Plectorhinchus albovittatus, the two-striped sweetlips or giant sweetlips, is a species of marine ray-finned fish, a sweetlips belonging to the subfamily Plectorhinchinae, part of the grunt family Haemulidae. It is native to the Indian Ocean and the western Pacific Ocean.

==Description==
Plectorhinchus albovittatus has fleshy lips which become more swollen as the fish ages. There are 6 pores on the chin but there is no central pit. The dorsal fin contains 12 or 13, typically 13, spines and 16–20 soft rays while the anal fin has 3 spines and 7 soft rays. The juveniles are brown in colour, paler on the lower body than the upper body, and they are marked with 3 slender white bands one down the snout, the second starting on the nape and running to the tail and the third on upper part of the dorsal fin.

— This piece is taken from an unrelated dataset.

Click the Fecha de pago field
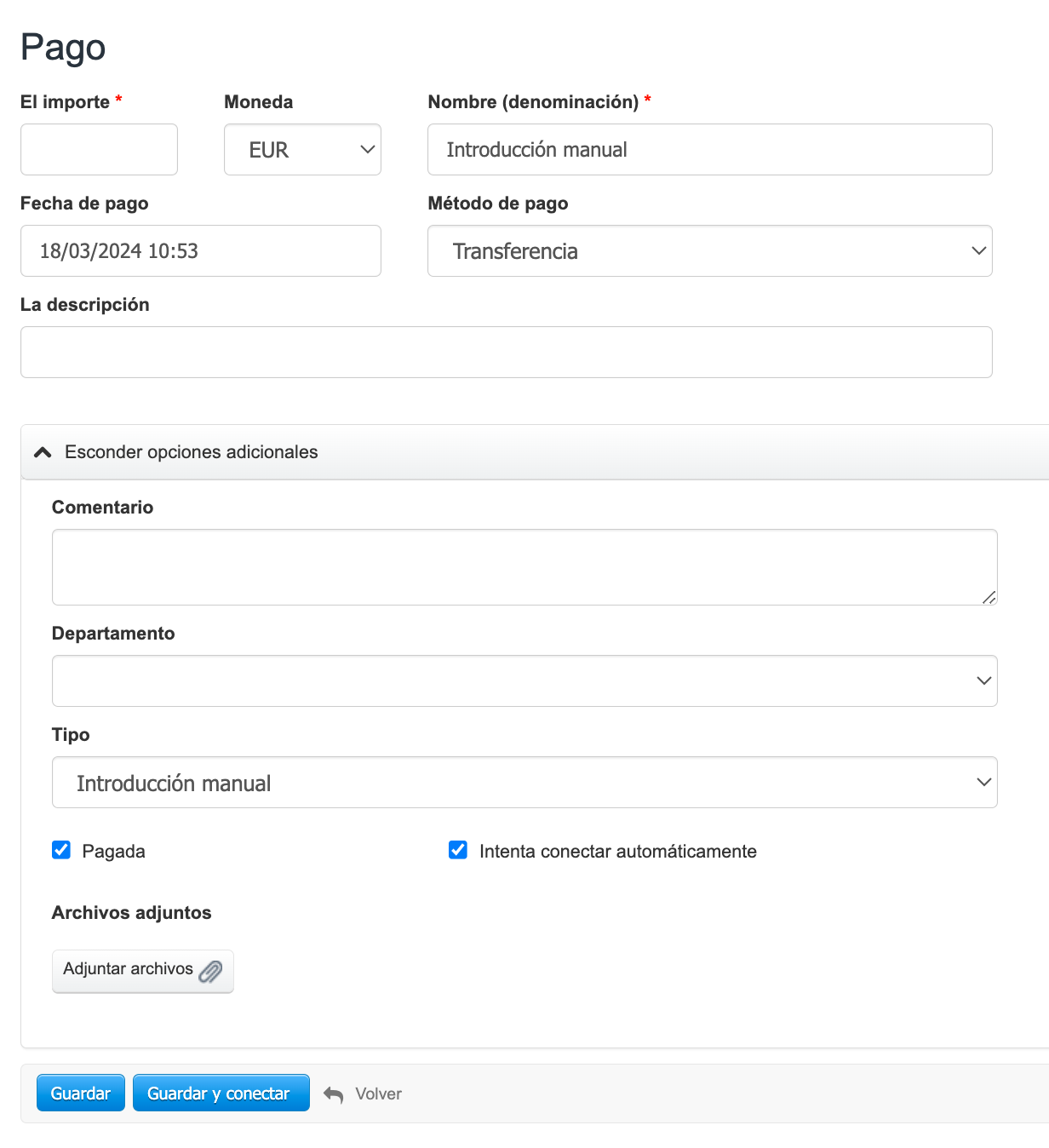This screenshot has width=1049, height=1148. (200, 251)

The spined part of the dorsal fin is pale brown or cream, with a thin dark brown margin, the soft rayed part of the dorsal fin is dark brown with a pale horizontal stripe and a thinner stripe above it, both these bands extend to the rear margin of the dorsal fin. The caudal fin is dark brown below and white above with darker tips and a dark brown band running obliquely across its upper lobe. The anal fin is dark brown with its rear rays paler. The pectoral fins vary in colour from hyaline to very light brown, the pelvic fins have sooty brown tips. The adults are overall grey to grey-brown in colour on the upper body and flanks with the pectoral, pelvic, and anal fins being blackish while the lower lobe and upper tip of the caudal fin is black. The front part of the soft-rayed part of the dorsal fin is black while the spined part of the dorsal fin is dusky to black, The lower lip and the chin are white with the abdomen being silvery grey to white in colour. This species attains a maximum standard length of 100 cm>

==Distribution==
Plectorhinchus albovittatus is found in the Indo-West Pacific region from the coast of East Africa and the Red Sea east into Polynesia, north to Japan and south as far as New South Wales.

==Habitat and biology==
Plectorhinchus albovittatus is found in clear lagoons and over seaward reefs, although the juveniles occur in brackish water or shallow turbid coastal regions. The adults are normally solitary, although they are rarely observed in pairs and may be found on deep reefs or in the vicinity of sea mounts. In Palau this species has been observed aggregating to spawn annually either side of the new moon in April or May. It is an oviparous species which spawns as distinct pairs. They spend the daylight sheltering among the deeper sections of surge channels through the reef.

==Systematics==
Plectorhinchus albovittatus was first formally described in 1838 as Diagramma albovittatum by the German naturalist Eduard Rüppel with the type locality given as Massawa in Eritrea. The specific name albovittatus means “white striped” and refers to the pattern of the juveniles.

==Utilisation==
Plectorhinchus albovittatus is caught using handlines and by spearfishing. The larger fish are sold fresh, a small proportion of the catch is preserved as salted fish.